At MIT we have recently observed high-contrast interference of two independent Bose condensates, and thus showed that a condensate does indeed have a well defined phase. We formed a double-well trapping potential by focusing a sheet of light into the cloverleaf trap to repel atoms from the centre. Evaporation then produced two separate condensates. These were allowed to free-fall under gravity and expand ballistically.

After dropping 1 cm the clouds overlapped horizontally and the interference pattern was observed by absorption. The period of the fringes is 15 µm, which agrees with the estimated relative de Broglie wavelengths of the overlapping clouds (see figure 6). When the resolving power of the imaging system is taken into account, the intensity difference between the light and dark fringes implies that the modulation of the atomic interference was between 50% and 100%. An exciting feature of the final image is that it is a real-time photograph of interference. In traditional experiments that have demonstrated the wave nature of matter, the wavefront of a single particle is split and then recombined, and this is repeated many times to build up an interference pattern.

High-contrast interference was also observed between two pulses of atoms extracted from a double condensate using the radio-frequency output coupler.
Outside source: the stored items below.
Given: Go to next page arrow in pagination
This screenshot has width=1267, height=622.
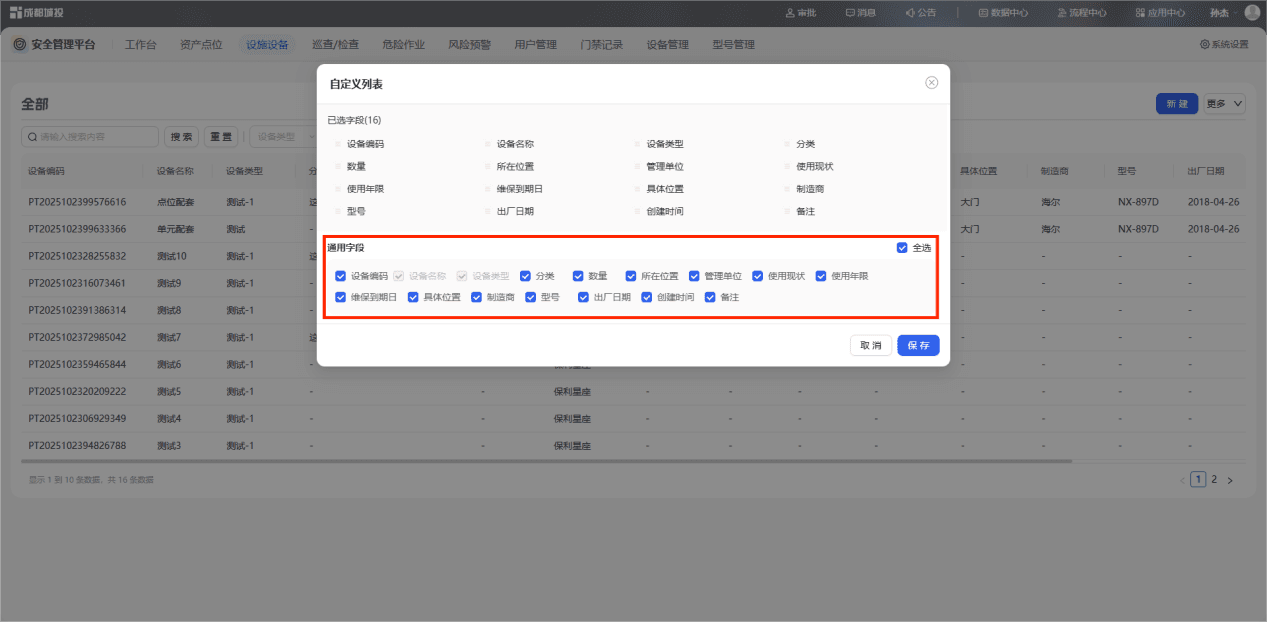Looking at the screenshot, I should (1230, 480).
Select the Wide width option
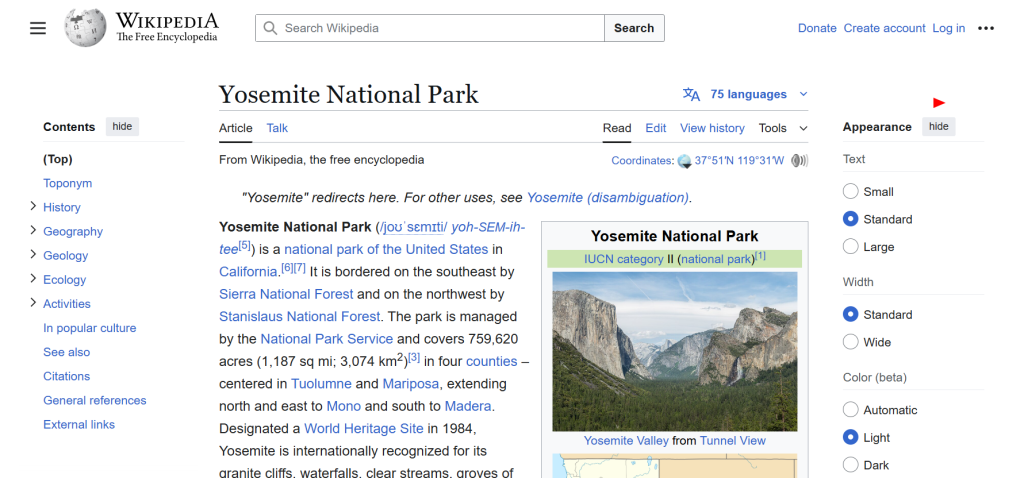 tap(851, 342)
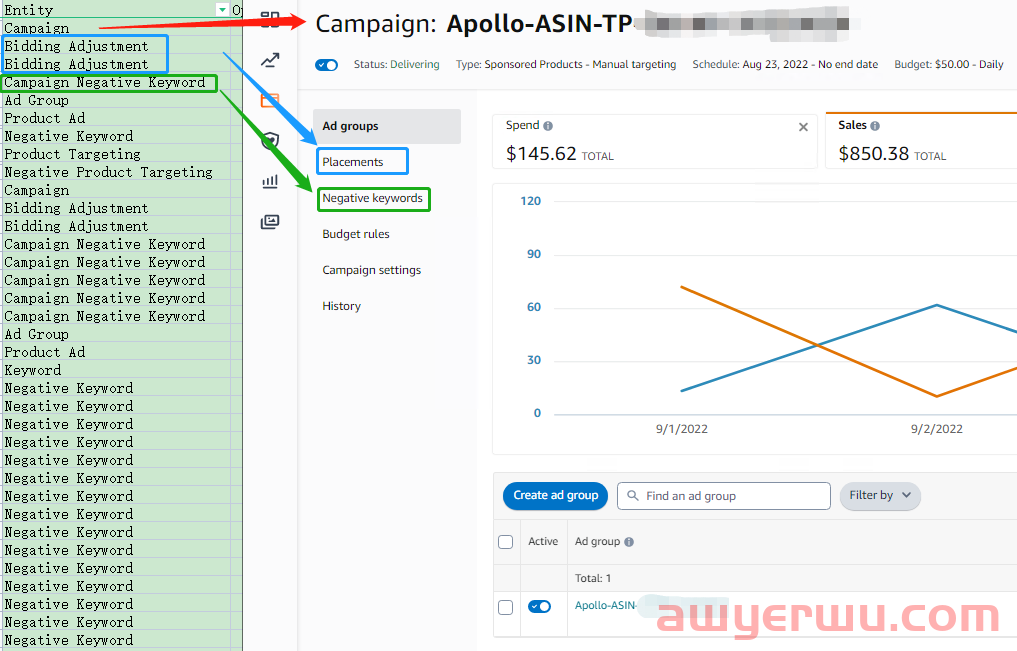Check the select-all checkbox in table header

pos(506,542)
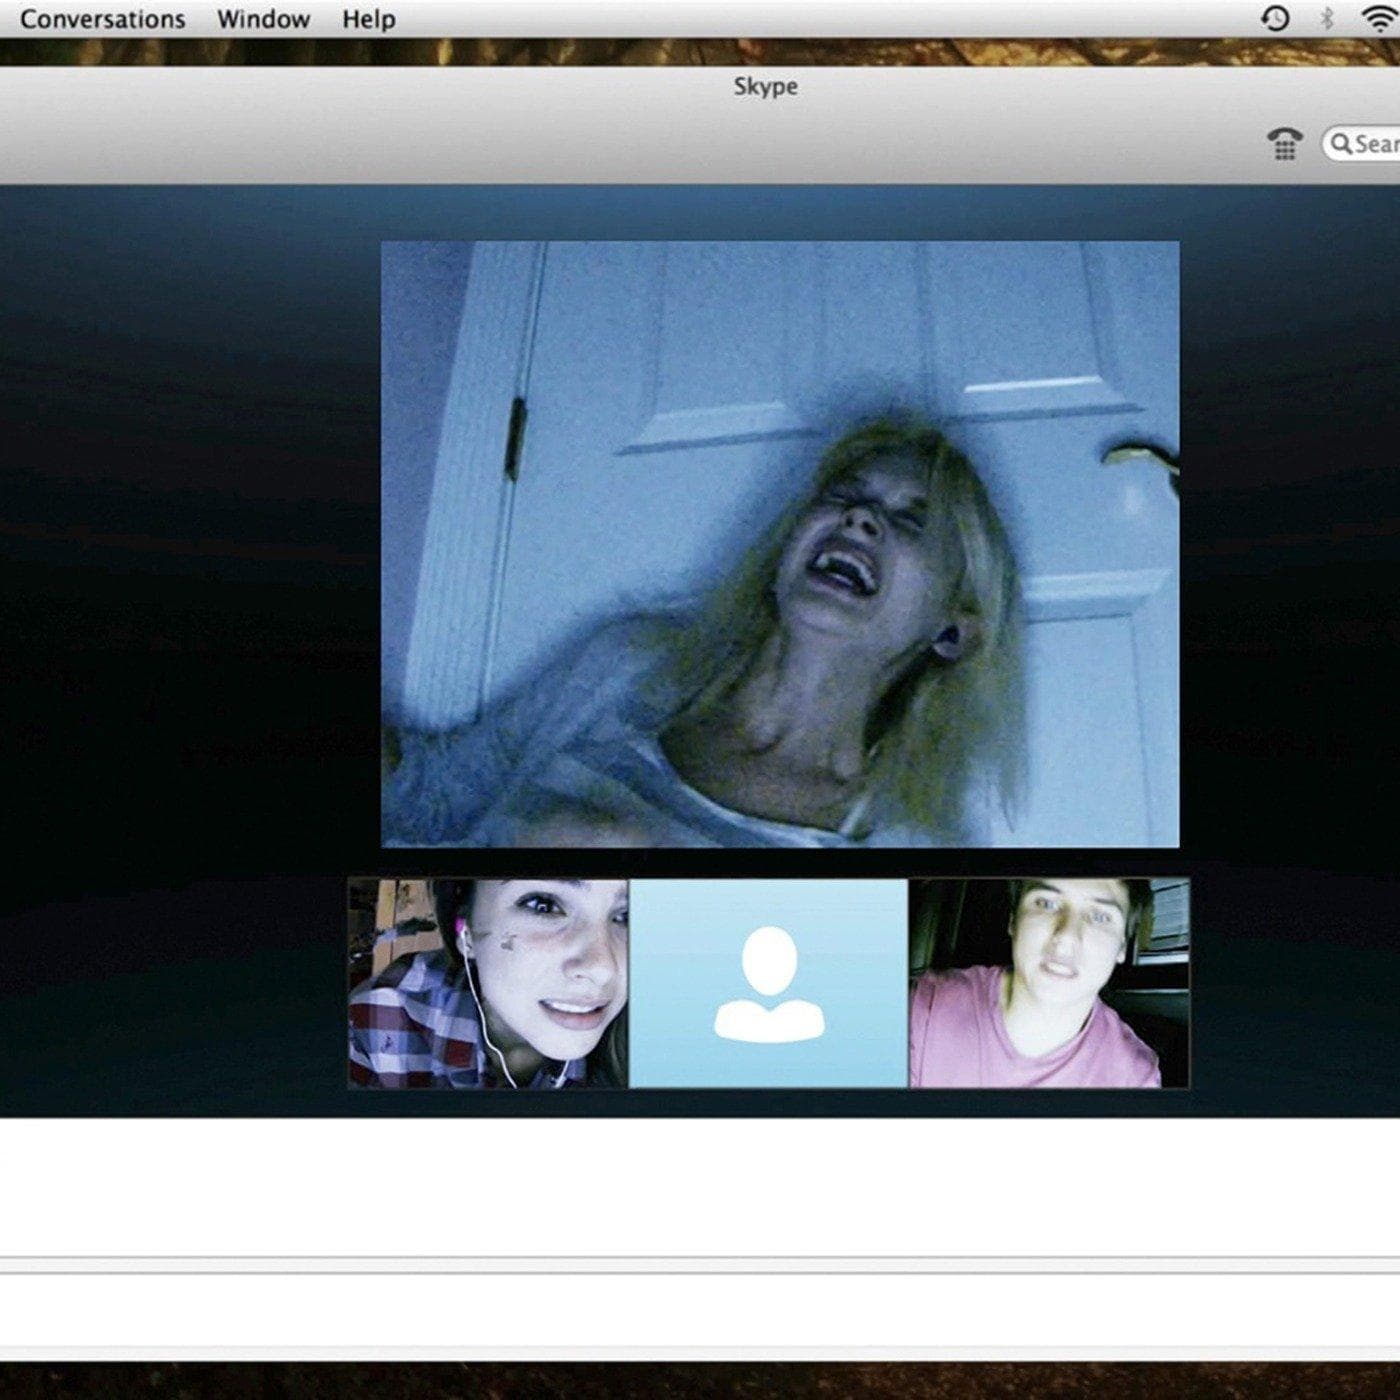
Task: Select the large video of blonde caller
Action: pos(779,544)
This demonstrates that it is possible to extract a coherent beam of atoms from a Bose condensate, and is a rudimentary realization of an atom laser.

Where do we go next?

Bose-Einstein condensation has not only provided us with a novel form of quantum matter, but also a unique source of ultracold atoms. Evaporative cooling has made nanokelvin temperatures accessible to experimenters, and with further optimization it should be possible to produce condensates of 108 atoms in timescales of 5 - 10 seconds. This production rate is comparable to the performance of a standard light trap, and indicates the potential for Bose condensation to replace the magneto-optical trap as the standard bright source of ultracold atoms for precision experiments and matter-wave interferometry.

The experiments to date have studied some of the basic properties of condensation, and have found good agreement with theory. The observation of phase coherence in BEC is a significant step that has opened the door to work with coherent atomic beams. However, a number of fundamental questions that can be addressed by experiments still remain, in particular with regard to the dynamics of Bose gases, such as the formation of vortices and superfluidity.

Another important direction is to explore other atomic systems. The work at Rice with lithium has made the first steps towards understanding Bose gases with negative scattering lengths. Recently at Boulder two different types of condensate were produced in the same trap by "sympathetic cooling". In this scheme a cloud of rubidium atoms in one energy state was cooled in the usual way with evaporation, while a second cloud of atoms in a different energy state was simultaneously cooled just by thermal contact with the first cloud. Such cooling of one species by another will make ultracold temperatures accessible for atoms that are not well suited to evaporation, such as fermionic atoms whose elastic scattering rate vanishes at low temperatures, or rare isotopes that can only be trapped in small numbers. Fermions do not condense but cooling them into the regime where quantum statistics applies could yield valuable insights into Cooper pairing and superconductivity.

It is always exciting when subfields of physics overlap. Atomic physics has traditionally dealt with individual atoms or interactions between a few atoms. The realization of BEC in dilute atomic gases now allows us to study many-body physics and quantum statistical effects with the precision of atomic physics experiments, and it is exciting to see the rapid progress that is being made in exploring these new quantum gases.